[Extracted data entries]
--------------------------------------------------
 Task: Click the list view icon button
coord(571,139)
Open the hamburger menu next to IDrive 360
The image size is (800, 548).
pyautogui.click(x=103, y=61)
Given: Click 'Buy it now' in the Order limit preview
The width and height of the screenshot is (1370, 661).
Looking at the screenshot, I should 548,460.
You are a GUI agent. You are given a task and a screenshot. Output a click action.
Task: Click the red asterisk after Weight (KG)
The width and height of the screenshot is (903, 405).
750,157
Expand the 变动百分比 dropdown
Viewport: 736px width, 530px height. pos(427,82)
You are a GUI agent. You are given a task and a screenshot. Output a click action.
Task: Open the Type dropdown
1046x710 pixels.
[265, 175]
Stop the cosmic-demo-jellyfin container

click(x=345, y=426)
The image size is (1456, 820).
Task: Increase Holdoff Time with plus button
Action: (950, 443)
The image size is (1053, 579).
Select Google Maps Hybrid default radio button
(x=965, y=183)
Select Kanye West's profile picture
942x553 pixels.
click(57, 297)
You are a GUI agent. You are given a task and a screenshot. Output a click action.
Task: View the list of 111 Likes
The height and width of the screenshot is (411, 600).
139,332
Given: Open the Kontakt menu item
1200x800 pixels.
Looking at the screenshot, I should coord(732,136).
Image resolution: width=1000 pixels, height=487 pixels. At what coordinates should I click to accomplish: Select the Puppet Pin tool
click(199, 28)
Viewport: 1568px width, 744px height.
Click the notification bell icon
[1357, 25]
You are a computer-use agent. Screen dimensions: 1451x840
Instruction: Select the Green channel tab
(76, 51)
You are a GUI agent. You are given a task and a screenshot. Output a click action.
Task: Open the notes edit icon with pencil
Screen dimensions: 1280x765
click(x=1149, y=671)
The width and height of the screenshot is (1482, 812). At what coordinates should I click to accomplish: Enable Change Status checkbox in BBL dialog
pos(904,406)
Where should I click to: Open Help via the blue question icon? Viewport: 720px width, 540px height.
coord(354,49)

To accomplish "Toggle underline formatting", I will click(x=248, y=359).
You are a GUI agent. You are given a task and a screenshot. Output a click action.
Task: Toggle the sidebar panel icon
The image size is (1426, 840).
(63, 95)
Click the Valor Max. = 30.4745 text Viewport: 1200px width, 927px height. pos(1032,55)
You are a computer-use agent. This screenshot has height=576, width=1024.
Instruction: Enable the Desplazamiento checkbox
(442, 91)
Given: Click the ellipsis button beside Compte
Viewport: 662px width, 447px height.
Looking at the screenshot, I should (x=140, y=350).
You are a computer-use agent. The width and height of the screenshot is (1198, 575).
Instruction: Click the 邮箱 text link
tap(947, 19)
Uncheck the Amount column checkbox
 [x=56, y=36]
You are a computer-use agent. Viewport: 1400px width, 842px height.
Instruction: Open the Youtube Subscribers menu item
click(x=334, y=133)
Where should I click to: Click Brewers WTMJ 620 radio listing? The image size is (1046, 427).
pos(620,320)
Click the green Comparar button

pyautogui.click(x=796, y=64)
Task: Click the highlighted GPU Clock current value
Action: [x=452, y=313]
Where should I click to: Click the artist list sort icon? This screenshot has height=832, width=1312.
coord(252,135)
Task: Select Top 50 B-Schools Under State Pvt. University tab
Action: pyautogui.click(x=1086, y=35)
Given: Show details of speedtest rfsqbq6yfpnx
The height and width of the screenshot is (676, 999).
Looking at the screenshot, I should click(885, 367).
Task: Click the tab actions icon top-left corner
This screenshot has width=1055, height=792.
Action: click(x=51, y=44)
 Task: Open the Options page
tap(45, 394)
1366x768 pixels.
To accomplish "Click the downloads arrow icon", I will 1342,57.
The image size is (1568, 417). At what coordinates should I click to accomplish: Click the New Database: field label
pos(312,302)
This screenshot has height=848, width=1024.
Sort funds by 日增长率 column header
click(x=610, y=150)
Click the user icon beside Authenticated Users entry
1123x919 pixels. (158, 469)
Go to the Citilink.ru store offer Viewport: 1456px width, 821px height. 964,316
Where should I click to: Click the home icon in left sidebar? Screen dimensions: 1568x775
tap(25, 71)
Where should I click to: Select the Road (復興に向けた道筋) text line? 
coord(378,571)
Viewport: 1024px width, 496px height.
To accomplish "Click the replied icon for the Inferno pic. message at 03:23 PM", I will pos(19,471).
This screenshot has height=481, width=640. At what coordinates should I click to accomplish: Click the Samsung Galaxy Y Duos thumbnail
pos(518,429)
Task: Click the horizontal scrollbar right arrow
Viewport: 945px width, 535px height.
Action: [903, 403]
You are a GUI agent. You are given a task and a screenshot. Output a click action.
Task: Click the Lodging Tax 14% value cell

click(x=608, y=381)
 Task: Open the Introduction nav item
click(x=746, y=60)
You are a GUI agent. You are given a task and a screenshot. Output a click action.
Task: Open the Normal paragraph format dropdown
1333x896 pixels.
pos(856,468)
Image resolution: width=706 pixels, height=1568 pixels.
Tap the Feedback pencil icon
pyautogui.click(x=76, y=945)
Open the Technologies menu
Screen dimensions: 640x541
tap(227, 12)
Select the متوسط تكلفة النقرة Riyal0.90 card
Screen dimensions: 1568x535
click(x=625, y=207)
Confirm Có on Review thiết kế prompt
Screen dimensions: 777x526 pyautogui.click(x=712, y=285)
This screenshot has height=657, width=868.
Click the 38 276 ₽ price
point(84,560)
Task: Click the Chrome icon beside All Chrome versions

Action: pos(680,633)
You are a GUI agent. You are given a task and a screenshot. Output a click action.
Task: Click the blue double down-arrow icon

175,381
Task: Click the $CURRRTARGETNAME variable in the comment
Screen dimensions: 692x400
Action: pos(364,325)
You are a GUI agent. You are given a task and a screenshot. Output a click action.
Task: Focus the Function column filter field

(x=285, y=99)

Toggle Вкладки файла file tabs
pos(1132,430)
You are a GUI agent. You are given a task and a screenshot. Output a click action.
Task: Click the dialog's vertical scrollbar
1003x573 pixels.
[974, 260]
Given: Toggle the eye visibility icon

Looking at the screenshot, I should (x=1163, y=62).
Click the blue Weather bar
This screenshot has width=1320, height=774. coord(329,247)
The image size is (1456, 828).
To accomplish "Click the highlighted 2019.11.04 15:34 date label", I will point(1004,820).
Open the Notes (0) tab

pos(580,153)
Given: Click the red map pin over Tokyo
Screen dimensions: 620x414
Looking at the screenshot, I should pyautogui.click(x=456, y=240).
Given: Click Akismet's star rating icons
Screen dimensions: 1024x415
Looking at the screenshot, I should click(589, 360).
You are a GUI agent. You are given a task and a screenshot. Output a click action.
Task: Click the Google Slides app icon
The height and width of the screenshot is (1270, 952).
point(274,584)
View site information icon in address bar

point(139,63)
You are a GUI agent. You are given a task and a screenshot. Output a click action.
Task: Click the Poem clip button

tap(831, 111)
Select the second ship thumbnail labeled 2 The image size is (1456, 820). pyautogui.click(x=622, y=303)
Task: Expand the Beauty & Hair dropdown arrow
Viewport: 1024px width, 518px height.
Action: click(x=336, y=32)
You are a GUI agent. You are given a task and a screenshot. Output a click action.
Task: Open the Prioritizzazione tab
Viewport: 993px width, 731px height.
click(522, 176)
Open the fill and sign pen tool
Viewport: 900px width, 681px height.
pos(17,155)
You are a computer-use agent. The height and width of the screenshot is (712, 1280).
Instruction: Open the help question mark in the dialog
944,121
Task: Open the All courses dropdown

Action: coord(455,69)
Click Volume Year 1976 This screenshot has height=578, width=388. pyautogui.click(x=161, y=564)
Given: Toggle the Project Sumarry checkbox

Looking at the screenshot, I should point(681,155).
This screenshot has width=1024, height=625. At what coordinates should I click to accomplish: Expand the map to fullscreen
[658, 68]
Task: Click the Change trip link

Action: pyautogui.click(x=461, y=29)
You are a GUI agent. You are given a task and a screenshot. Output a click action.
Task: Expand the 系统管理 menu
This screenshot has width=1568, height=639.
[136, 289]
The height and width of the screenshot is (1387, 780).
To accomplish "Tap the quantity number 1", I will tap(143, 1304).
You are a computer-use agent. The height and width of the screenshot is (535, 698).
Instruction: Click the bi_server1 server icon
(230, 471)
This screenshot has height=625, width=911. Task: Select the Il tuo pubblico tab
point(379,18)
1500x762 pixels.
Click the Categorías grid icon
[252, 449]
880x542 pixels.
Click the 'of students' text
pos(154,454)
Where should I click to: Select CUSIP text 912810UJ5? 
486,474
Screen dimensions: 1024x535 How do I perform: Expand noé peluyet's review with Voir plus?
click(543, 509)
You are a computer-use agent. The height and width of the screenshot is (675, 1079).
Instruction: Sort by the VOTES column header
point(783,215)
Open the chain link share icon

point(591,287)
--------------------------------------------------
Problem to solve: The required output is the stretch of entries above from the line containing "Instruction: Open the help" through the line containing "The height and width of the screenshot is (1387, 780).", reproduced exactly.

Response to this task:
Instruction: Open the help question mark in the dialog
944,121
Task: Open the All courses dropdown

Action: coord(455,69)
Click Volume Year 1976 This screenshot has height=578, width=388. pyautogui.click(x=161, y=564)
Given: Toggle the Project Sumarry checkbox

Looking at the screenshot, I should point(681,155).
This screenshot has width=1024, height=625. At what coordinates should I click to accomplish: Expand the map to fullscreen
[658, 68]
Task: Click the Change trip link

Action: pyautogui.click(x=461, y=29)
You are a GUI agent. You are given a task and a screenshot. Output a click action.
Task: Expand the 系统管理 menu
This screenshot has width=1568, height=639.
[136, 289]
The height and width of the screenshot is (1387, 780).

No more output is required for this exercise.